→ **WHAT YOU SHOULD DO**: Every line of the material that follows must be printed again exactly.

→ **DATA SECTION**:
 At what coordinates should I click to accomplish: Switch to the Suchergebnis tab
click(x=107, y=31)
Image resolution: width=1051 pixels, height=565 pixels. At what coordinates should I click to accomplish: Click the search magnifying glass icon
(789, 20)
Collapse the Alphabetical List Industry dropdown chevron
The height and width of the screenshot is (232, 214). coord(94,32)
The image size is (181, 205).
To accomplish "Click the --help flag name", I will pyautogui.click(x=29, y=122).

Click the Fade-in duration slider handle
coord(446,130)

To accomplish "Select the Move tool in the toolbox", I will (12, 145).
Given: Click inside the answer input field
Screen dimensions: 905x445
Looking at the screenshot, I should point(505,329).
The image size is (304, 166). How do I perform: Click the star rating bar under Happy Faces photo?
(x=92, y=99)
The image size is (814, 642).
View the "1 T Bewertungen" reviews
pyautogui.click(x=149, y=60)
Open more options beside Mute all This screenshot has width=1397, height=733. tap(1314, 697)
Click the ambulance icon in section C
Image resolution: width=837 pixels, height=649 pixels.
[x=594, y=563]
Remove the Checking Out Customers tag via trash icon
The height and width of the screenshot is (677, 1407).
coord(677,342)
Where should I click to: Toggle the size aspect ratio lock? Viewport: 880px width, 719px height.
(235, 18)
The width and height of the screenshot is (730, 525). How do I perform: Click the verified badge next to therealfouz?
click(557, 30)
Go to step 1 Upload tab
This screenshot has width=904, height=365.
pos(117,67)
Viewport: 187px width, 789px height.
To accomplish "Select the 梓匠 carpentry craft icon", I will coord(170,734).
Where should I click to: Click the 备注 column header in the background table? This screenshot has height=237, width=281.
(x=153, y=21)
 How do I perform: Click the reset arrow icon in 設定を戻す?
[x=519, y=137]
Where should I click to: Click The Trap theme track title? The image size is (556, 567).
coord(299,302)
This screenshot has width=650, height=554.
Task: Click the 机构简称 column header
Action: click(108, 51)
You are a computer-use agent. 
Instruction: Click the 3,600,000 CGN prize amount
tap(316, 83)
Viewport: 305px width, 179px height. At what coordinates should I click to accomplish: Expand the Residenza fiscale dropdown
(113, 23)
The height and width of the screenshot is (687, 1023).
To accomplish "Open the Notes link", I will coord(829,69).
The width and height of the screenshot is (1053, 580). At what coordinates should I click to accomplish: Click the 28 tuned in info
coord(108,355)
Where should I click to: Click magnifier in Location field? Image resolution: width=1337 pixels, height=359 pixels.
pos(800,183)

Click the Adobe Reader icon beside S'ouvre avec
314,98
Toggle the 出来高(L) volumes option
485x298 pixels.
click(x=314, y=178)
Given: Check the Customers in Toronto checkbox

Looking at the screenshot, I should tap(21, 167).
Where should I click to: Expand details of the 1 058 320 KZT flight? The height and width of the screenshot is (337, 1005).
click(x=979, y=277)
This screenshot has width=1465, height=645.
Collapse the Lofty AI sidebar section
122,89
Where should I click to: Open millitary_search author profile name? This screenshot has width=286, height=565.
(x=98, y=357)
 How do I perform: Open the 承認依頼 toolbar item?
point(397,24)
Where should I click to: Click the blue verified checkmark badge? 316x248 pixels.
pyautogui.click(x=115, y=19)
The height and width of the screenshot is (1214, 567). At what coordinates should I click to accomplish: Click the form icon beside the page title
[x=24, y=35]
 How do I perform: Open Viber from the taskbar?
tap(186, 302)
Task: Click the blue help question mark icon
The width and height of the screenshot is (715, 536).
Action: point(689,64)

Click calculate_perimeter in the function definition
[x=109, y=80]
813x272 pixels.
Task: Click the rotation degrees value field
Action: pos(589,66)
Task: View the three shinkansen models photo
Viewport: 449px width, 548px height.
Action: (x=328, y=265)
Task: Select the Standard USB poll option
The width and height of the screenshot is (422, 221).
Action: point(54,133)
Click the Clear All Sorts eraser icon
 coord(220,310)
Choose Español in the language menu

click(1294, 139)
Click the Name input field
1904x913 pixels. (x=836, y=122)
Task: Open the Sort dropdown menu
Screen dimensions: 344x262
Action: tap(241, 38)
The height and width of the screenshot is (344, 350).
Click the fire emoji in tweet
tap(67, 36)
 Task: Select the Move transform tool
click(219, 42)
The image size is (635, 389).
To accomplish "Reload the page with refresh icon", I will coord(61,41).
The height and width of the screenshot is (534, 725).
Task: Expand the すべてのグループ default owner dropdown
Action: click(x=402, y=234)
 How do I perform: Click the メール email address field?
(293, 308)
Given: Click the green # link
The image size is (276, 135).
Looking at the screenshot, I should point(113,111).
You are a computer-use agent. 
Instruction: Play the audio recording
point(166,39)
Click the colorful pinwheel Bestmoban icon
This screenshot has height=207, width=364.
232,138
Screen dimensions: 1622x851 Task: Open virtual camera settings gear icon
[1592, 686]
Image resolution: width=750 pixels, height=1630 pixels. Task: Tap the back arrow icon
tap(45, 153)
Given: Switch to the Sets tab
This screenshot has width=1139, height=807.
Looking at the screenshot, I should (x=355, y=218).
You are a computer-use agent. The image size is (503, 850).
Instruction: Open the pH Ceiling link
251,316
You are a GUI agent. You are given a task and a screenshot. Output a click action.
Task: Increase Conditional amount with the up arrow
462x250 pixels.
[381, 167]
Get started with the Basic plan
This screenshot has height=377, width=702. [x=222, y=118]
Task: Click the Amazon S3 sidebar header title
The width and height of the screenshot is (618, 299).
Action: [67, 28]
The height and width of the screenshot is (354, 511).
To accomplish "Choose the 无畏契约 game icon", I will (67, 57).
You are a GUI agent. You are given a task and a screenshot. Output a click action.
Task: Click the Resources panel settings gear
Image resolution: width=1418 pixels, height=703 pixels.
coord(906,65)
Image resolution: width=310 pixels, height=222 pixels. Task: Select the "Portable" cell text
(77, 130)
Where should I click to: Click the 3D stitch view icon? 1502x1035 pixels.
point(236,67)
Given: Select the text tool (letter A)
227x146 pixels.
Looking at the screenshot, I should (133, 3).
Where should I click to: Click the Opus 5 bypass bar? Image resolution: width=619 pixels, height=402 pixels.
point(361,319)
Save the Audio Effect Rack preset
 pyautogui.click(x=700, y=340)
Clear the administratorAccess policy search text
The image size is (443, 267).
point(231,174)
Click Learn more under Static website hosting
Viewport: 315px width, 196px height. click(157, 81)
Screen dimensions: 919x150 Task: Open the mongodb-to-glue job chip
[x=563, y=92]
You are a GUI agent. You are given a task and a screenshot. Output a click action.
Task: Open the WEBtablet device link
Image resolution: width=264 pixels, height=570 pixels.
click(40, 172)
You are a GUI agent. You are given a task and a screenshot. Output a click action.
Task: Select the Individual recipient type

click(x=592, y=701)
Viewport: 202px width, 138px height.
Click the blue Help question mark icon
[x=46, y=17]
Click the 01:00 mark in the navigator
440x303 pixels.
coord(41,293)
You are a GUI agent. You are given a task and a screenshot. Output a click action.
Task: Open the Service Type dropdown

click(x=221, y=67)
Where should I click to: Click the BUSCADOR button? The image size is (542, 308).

→ **ANSWER TO THE EXERCISE**:
 At what coordinates should I click to accomplish: Switch to the Suchergebnis tab
click(x=107, y=31)
Image resolution: width=1051 pixels, height=565 pixels. At what coordinates should I click to accomplish: Click the search magnifying glass icon
(789, 20)
Collapse the Alphabetical List Industry dropdown chevron
The height and width of the screenshot is (232, 214). coord(94,32)
The image size is (181, 205).
To accomplish "Click the --help flag name", I will pyautogui.click(x=29, y=122).

Click the Fade-in duration slider handle
coord(446,130)

To accomplish "Select the Move tool in the toolbox", I will (12, 145).
Given: Click inside the answer input field
Screen dimensions: 905x445
Looking at the screenshot, I should point(505,329).
The image size is (304, 166). How do I perform: Click the star rating bar under Happy Faces photo?
(x=92, y=99)
The image size is (814, 642).
View the "1 T Bewertungen" reviews
pyautogui.click(x=149, y=60)
Open more options beside Mute all This screenshot has width=1397, height=733. tap(1314, 697)
Click the ambulance icon in section C
Image resolution: width=837 pixels, height=649 pixels.
[x=594, y=563]
Remove the Checking Out Customers tag via trash icon
The height and width of the screenshot is (677, 1407).
coord(677,342)
Where should I click to: Toggle the size aspect ratio lock? Viewport: 880px width, 719px height.
(235, 18)
The width and height of the screenshot is (730, 525). How do I perform: Click the verified badge next to therealfouz?
click(557, 30)
Go to step 1 Upload tab
This screenshot has width=904, height=365.
pos(117,67)
Viewport: 187px width, 789px height.
To accomplish "Select the 梓匠 carpentry craft icon", I will coord(170,734).
Where should I click to: Click the 备注 column header in the background table? This screenshot has height=237, width=281.
(x=153, y=21)
 How do I perform: Click the reset arrow icon in 設定を戻す?
[x=519, y=137]
Where should I click to: Click The Trap theme track title? The image size is (556, 567).
coord(299,302)
This screenshot has width=650, height=554.
Task: Click the 机构简称 column header
Action: click(108, 51)
You are a computer-use agent. 
Instruction: Click the 3,600,000 CGN prize amount
tap(316, 83)
Viewport: 305px width, 179px height. At what coordinates should I click to accomplish: Expand the Residenza fiscale dropdown
(113, 23)
The height and width of the screenshot is (687, 1023).
To accomplish "Open the Notes link", I will coord(829,69).
The width and height of the screenshot is (1053, 580). At what coordinates should I click to accomplish: Click the 28 tuned in info
coord(108,355)
Where should I click to: Click magnifier in Location field? Image resolution: width=1337 pixels, height=359 pixels.
pos(800,183)

Click the Adobe Reader icon beside S'ouvre avec
314,98
Toggle the 出来高(L) volumes option
485x298 pixels.
click(x=314, y=178)
Given: Check the Customers in Toronto checkbox

Looking at the screenshot, I should tap(21, 167).
Where should I click to: Expand details of the 1 058 320 KZT flight? The height and width of the screenshot is (337, 1005).
click(x=979, y=277)
This screenshot has width=1465, height=645.
Collapse the Lofty AI sidebar section
122,89
Where should I click to: Open millitary_search author profile name? This screenshot has width=286, height=565.
(x=98, y=357)
 How do I perform: Open the 承認依頼 toolbar item?
point(397,24)
Where should I click to: Click the blue verified checkmark badge? 316x248 pixels.
pyautogui.click(x=115, y=19)
The height and width of the screenshot is (1214, 567). At what coordinates should I click to accomplish: Click the form icon beside the page title
[x=24, y=35]
 How do I perform: Open Viber from the taskbar?
tap(186, 302)
Task: Click the blue help question mark icon
The width and height of the screenshot is (715, 536).
Action: point(689,64)

Click calculate_perimeter in the function definition
[x=109, y=80]
813x272 pixels.
Task: Click the rotation degrees value field
Action: pos(589,66)
Task: View the three shinkansen models photo
Viewport: 449px width, 548px height.
Action: (x=328, y=265)
Task: Select the Standard USB poll option
The width and height of the screenshot is (422, 221).
Action: point(54,133)
Click the Clear All Sorts eraser icon
 coord(220,310)
Choose Español in the language menu

click(1294, 139)
Click the Name input field
1904x913 pixels. (x=836, y=122)
Task: Open the Sort dropdown menu
Screen dimensions: 344x262
Action: tap(241, 38)
The height and width of the screenshot is (344, 350).
Click the fire emoji in tweet
tap(67, 36)
 Task: Select the Move transform tool
click(219, 42)
The image size is (635, 389).
To accomplish "Reload the page with refresh icon", I will coord(61,41).
The height and width of the screenshot is (534, 725).
Task: Expand the すべてのグループ default owner dropdown
Action: click(x=402, y=234)
 How do I perform: Click the メール email address field?
(293, 308)
Given: Click the green # link
The image size is (276, 135).
Looking at the screenshot, I should point(113,111).
You are a computer-use agent. 
Instruction: Play the audio recording
point(166,39)
Click the colorful pinwheel Bestmoban icon
This screenshot has height=207, width=364.
232,138
Screen dimensions: 1622x851 Task: Open virtual camera settings gear icon
[1592, 686]
Image resolution: width=750 pixels, height=1630 pixels. Task: Tap the back arrow icon
tap(45, 153)
Given: Switch to the Sets tab
This screenshot has width=1139, height=807.
Looking at the screenshot, I should (x=355, y=218).
You are a computer-use agent. The image size is (503, 850).
Instruction: Open the pH Ceiling link
251,316
You are a GUI agent. You are given a task and a screenshot. Output a click action.
Task: Increase Conditional amount with the up arrow
462x250 pixels.
[381, 167]
Get started with the Basic plan
This screenshot has height=377, width=702. [x=222, y=118]
Task: Click the Amazon S3 sidebar header title
The width and height of the screenshot is (618, 299).
Action: [67, 28]
The height and width of the screenshot is (354, 511).
To accomplish "Choose the 无畏契约 game icon", I will (67, 57).
You are a GUI agent. You are given a task and a screenshot. Output a click action.
Task: Click the Resources panel settings gear
Image resolution: width=1418 pixels, height=703 pixels.
coord(906,65)
Image resolution: width=310 pixels, height=222 pixels. Task: Select the "Portable" cell text
(77, 130)
Where should I click to: Click the 3D stitch view icon? 1502x1035 pixels.
point(236,67)
Given: Select the text tool (letter A)
227x146 pixels.
Looking at the screenshot, I should (133, 3).
Where should I click to: Click the Opus 5 bypass bar? Image resolution: width=619 pixels, height=402 pixels.
point(361,319)
Save the Audio Effect Rack preset
 pyautogui.click(x=700, y=340)
Clear the administratorAccess policy search text
The image size is (443, 267).
point(231,174)
Click Learn more under Static website hosting
Viewport: 315px width, 196px height. click(157, 81)
Screen dimensions: 919x150 Task: Open the mongodb-to-glue job chip
[x=563, y=92]
You are a GUI agent. You are given a task and a screenshot. Output a click action.
Task: Open the WEBtablet device link
Image resolution: width=264 pixels, height=570 pixels.
click(40, 172)
You are a GUI agent. You are given a task and a screenshot. Output a click action.
Task: Select the Individual recipient type

click(x=592, y=701)
Viewport: 202px width, 138px height.
Click the blue Help question mark icon
[x=46, y=17]
Click the 01:00 mark in the navigator
440x303 pixels.
coord(41,293)
You are a GUI agent. You are given a task and a screenshot. Output a click action.
Task: Open the Service Type dropdown

click(x=221, y=67)
Where should I click to: Click the BUSCADOR button? The image size is (542, 308).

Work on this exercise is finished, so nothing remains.